The confidence of Delta, the first major carrier to report first-quarter results, lifted shares across the industry. Delta led the rally, with its shares climbing 5.6% before the start of regular trading in New York.

Andrew Didora, Bank of America analyst said that ticket prices haven't discouraged many travelers. In an April 11 report he wrote, the demand for travel has been robust and out of the way of inflationary pressure.

Delta has said it will have no difficulty raising fares to cover fuel prices this quarter and possibly through the summer. A 1 cent a gallon increase adds to the carrier's annual costs by $40 million, according to a regulatory filing.

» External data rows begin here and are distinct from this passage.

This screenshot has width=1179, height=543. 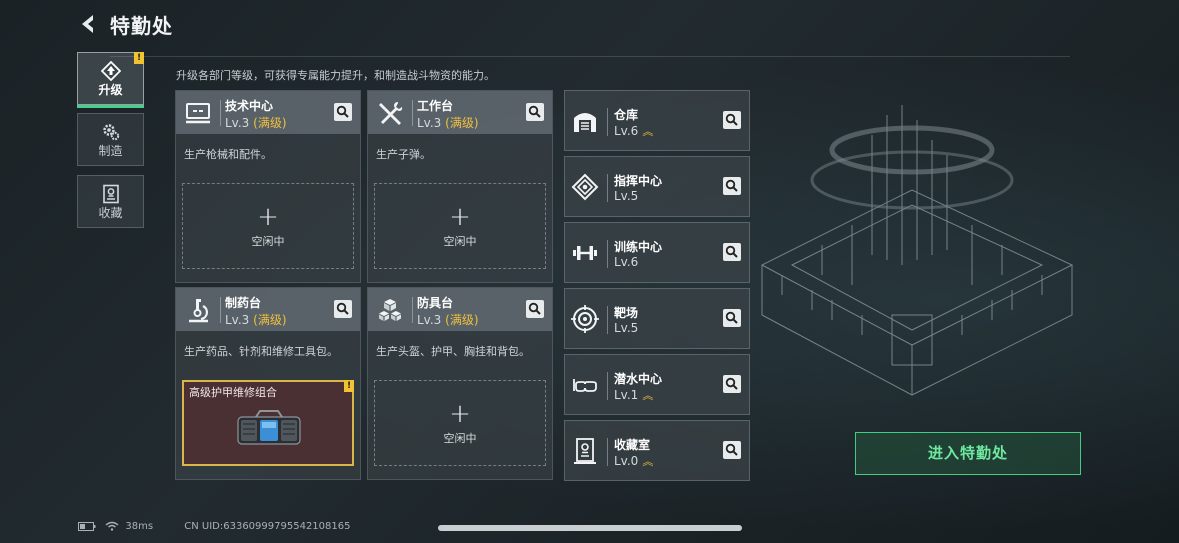 What do you see at coordinates (87, 526) in the screenshot?
I see `battery-icon` at bounding box center [87, 526].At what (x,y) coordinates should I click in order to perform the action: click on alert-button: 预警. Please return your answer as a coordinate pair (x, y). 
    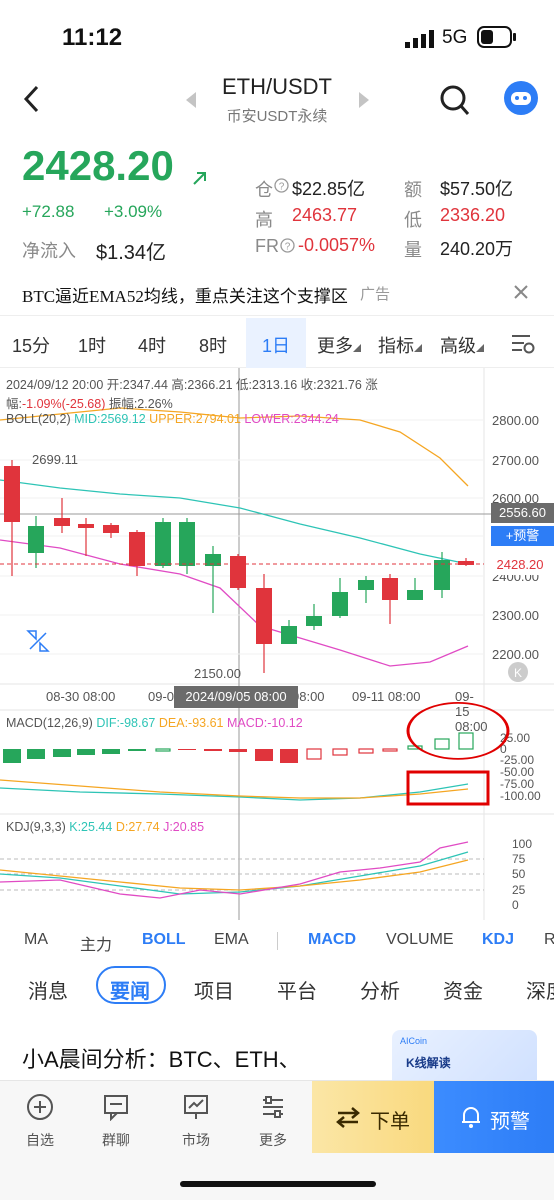
    Looking at the image, I should click on (494, 1117).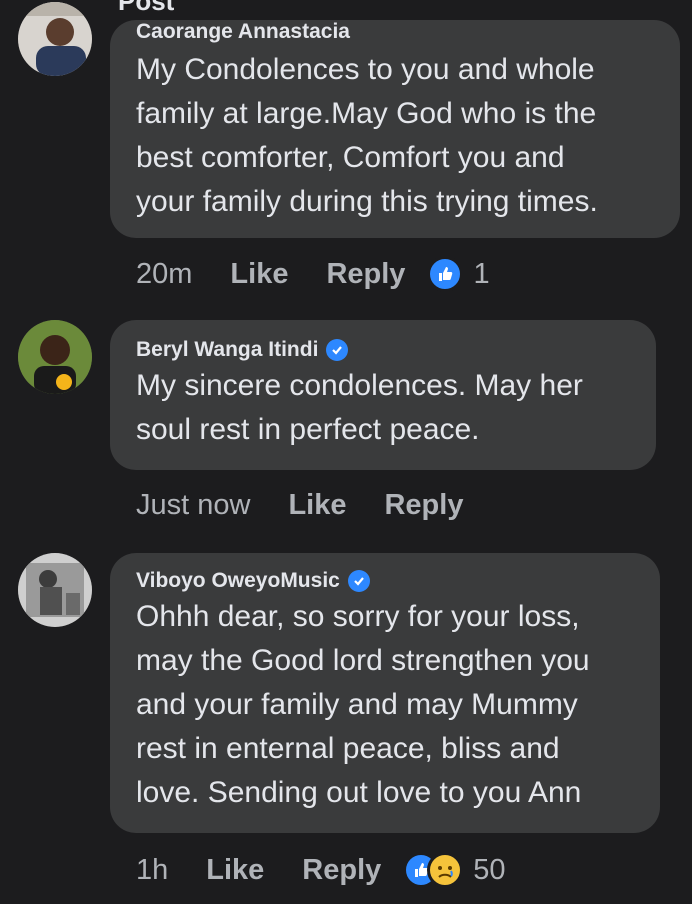 The width and height of the screenshot is (692, 904). I want to click on comment-line: soul rest in perfect peace., so click(308, 430).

The industry isn't out of the woods, despite the rosy outlook of the airline. Deutsche Bank analyst Michael Linenberg predicted that 11 U.S. airlines will record a pretax loss of as much as $6.2 billion for the quarter.

While domestic leisure demand is around 2019 for many carriers, U.S. corporate travel remains 40% less than what was before the Covid- 19 epidemic, according to Jefferies analyst Sheila Kahyaoglu. International travel from big companies has lagged behind a wider economic recovery, as businesses have been slow to send workers back to offices. Much of Asia is closed to inbound passengers.

Delta reported a first-quarter loss of $1.23 a share, a decrease smaller than the average $1.26 deficit, according to analyst estimates compiled by Bloomberg. Revenue was $8.16 billion, while Wall Street estimated $8.12 billion.